The statute, it will be seen, does not give to either party a right of appeal and retrial upon the original record. It does something more than make the determination of the Secretary an allowance subject to the approval of this court. It contemplates not a retrial but a new trial, and couples with this new trial the obligation that the party obtaining it shall assume the burden of proof. It leaves such cases in this plight: That the defendants may have a new trial if they will, but upon the condition that they shall affirmatively establish, by evidence, such facts as will lead the court to a different *74conclusion than that of the Secretary of the Interior. Anything less than this would be simply a review of the Secretary’s decision, with authority to hold that it was erroneous. The burden of proof undoubtedly means something more than a review of proof; the party electing to reopen must do something; he must concede that the award of the Secretary is prima facie right, and he must show by proof, and not by argument, that it is wrong.

It is not to be understood, however, that this proof must in all cases be new. It is possible that the record of the case will contain such absolutely clear and convincing proof as to satisfy the requirement of the statute. If, for illustration, the claimant and all his witnesses should have testified that the value of the property destroyed was $500 and the Secretary should have found that it was $1,000, and the defendants should sub-mitithe case upon that proof, they would thereby have assumed the burden of proof. In that suppositional case there would be nothing for two minds to differ upon. It would be clear that the Secretary must have fallen into a mistake, and that his award is overthrown by the only proof in the case. But if three witnesses had testified that the property was worth $500 and a fourth that it was worth $1,000, and the Secretary had believed the fourth and disbelieved the other three, that would have been an exercise of the judicial function which the court is not authorized to review as such, and which would require the introduction of new evidence. The party electing toireopen such a case would thereby concede that there was a prima facie case against him* and that he must assume the burden of presenting stronger and more convincing proof than that which was before the Secretary. In a word, this court can not take up conflicting or differing evidence and draw from it different conclusions than those reached by the Secretary of the Interior.

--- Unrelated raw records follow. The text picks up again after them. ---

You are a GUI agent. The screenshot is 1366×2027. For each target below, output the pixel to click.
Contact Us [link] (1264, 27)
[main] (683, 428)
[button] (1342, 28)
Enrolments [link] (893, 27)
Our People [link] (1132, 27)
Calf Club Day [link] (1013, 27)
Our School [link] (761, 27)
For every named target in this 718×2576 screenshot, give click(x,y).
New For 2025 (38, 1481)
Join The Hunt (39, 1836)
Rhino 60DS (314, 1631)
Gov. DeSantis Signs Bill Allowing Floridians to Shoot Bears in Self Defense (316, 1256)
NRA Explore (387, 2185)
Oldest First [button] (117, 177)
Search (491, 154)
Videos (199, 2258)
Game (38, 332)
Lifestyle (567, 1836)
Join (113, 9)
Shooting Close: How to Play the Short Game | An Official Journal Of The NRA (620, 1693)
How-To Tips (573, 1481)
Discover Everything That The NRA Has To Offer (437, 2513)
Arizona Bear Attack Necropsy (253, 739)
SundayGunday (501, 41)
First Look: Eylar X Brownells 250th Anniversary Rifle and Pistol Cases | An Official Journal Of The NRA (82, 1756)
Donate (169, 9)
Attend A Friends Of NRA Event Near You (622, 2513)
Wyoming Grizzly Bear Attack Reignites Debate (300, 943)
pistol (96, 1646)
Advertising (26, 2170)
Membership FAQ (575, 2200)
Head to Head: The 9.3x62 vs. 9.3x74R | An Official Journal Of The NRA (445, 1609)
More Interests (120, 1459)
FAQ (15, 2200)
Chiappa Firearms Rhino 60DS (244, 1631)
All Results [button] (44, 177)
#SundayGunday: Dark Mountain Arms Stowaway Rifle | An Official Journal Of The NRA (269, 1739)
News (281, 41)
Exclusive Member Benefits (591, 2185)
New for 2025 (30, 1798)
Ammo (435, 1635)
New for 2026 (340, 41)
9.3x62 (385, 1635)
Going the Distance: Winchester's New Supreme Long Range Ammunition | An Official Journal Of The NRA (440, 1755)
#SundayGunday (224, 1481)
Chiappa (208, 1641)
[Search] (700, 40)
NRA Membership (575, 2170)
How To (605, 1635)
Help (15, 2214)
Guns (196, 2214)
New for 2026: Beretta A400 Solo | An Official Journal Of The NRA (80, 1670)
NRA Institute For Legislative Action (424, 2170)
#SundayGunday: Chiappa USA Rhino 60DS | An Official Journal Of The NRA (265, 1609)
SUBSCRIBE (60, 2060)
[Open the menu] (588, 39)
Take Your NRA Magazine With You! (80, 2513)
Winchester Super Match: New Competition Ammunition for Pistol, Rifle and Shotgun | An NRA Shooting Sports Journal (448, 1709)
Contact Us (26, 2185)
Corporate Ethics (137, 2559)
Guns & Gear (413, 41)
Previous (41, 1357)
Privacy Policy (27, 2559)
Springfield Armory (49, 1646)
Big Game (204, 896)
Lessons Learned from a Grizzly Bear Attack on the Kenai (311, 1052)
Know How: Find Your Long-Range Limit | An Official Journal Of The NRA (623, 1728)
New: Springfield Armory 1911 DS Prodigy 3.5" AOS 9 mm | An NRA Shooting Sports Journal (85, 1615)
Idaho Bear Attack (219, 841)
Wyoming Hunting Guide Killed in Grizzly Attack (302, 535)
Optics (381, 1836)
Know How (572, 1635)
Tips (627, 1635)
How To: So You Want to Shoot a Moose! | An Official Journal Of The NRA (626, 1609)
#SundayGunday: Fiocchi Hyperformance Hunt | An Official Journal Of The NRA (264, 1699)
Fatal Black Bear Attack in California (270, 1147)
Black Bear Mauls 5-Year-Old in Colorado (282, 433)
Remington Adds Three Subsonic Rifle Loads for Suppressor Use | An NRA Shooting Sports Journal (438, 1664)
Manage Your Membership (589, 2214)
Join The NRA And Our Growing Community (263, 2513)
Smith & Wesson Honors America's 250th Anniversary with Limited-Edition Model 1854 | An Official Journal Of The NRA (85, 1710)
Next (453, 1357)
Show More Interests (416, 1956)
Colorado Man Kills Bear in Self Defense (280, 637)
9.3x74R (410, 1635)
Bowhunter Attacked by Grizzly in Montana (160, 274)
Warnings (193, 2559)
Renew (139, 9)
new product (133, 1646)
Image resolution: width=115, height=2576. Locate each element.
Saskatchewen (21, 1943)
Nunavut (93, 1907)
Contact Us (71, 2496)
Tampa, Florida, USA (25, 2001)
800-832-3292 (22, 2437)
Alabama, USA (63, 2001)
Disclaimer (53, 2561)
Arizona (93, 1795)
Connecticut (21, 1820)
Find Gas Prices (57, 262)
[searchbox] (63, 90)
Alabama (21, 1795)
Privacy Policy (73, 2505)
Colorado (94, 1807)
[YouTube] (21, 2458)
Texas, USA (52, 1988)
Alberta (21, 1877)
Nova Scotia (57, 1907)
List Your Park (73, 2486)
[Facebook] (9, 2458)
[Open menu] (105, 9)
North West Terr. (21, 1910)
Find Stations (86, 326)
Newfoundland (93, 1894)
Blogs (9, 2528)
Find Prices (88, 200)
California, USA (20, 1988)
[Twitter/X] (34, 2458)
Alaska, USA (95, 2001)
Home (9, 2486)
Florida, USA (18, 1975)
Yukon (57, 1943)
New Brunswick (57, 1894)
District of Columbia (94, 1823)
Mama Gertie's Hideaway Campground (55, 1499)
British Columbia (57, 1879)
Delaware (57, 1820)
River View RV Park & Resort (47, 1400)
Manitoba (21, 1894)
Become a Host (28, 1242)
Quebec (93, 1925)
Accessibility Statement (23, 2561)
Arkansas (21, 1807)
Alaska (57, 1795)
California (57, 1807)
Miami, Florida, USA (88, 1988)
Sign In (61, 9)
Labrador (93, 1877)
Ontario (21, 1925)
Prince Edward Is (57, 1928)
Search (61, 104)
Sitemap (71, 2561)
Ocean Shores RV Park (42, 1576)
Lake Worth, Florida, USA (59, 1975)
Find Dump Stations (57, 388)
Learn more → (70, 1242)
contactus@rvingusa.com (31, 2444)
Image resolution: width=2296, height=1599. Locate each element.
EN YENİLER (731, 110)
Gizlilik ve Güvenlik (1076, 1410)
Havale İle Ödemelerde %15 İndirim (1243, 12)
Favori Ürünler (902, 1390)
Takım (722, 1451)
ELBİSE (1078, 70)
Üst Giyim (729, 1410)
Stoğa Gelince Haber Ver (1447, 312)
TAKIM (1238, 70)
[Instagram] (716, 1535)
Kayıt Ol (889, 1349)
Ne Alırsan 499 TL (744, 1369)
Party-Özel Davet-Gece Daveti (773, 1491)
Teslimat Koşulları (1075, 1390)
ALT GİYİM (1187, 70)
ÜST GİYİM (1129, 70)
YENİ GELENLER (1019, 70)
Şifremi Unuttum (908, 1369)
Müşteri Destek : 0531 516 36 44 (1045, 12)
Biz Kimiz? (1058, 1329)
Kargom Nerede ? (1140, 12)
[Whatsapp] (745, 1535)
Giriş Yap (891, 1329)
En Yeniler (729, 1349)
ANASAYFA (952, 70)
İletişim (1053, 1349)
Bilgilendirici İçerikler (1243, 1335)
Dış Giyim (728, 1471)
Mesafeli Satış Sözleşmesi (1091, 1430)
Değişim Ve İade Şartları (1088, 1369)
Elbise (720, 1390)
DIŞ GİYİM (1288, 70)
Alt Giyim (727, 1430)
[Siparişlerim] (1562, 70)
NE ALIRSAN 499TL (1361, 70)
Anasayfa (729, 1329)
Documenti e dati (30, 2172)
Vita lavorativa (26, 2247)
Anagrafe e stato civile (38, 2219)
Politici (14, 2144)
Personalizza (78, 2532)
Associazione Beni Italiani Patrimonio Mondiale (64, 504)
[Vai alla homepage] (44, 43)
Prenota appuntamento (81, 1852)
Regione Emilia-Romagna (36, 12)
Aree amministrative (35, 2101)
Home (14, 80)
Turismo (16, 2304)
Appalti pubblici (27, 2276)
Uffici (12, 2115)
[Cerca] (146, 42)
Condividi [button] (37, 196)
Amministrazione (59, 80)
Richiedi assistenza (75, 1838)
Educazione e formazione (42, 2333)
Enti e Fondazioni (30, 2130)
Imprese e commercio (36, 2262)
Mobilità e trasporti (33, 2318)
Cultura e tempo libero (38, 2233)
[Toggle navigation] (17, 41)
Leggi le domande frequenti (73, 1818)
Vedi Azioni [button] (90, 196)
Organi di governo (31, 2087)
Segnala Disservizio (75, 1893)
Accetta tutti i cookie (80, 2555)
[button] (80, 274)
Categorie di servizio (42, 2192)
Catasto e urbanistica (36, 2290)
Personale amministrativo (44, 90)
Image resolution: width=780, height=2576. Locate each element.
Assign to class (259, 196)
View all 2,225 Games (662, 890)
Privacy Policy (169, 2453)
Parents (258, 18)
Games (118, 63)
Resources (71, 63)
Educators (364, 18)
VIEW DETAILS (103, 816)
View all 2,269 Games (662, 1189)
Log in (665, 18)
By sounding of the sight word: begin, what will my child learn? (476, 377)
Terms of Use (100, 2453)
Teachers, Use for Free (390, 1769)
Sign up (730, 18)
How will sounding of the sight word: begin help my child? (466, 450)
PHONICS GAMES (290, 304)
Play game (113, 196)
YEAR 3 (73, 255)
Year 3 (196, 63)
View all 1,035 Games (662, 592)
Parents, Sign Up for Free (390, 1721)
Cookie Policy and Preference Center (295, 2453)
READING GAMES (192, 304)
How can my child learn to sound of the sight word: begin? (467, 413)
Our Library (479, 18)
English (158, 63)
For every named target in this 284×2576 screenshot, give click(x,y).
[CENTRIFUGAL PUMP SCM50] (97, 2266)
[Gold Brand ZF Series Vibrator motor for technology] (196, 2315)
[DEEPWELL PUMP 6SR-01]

In this case the decision of the Secretary was that a depredation was committed; that it was committed by Kiowa and Cheyenne Indians, and that the property taken or destroyed by them was of the value of $1,920. This award was made upon very slender evidence. It consisted of two ex parte affidavits and the reexamination of one of the witnesses by an agent of the Department. Between his ex parte affidavit and his deposition so taken some discrepancies exist which the *75defendants insist are material and sufficient to discredit tbe witness, but which the claimant insists are immaterial and reconcilable and leave the credibility of the witness unimpaired. The Commissioner of Indian Affairs agreed with the present view of the Attorney-General, but the Secretary of the Interior, on a review of the case, thought differently, and he entertained substantially the same view as that presented by the claimant’s counsel. The case, therefore, seems to the court one which can not be reviewed here; that the court can not say on the same record that the Commissioner was right and the Secretary of the Interior wrong; that the defendants have the burden upon them of doing something more than arguing the case and inviting the court to revise and change the award of the Secretary.

As to the jurisdictional facts of amity and citizenship, they must appear on the record. While the court can not review a decision of the Secretary of the Interior, it may nevertheless inquire as to its own authority. But here again, if the evidence before him shows facts from which the court must infer its own jurisdiction, a prima facie case is made out, and the burden of proof is upon the defendants to show that the facts found, expressly or impliedly, did not exist; to establish other and different facts by proof which will preclude the exercise of jurisdiction by the court. In this case the Secretary found that the depredating Indians were Cheyennes and Kiowas, and the new evidence produced by the defendants is not, in the opinion of the court, sufficient to overthrow the prima facie case and lead the court to a different conclusion.

The judgment of the court is that the claimant recover $1,920.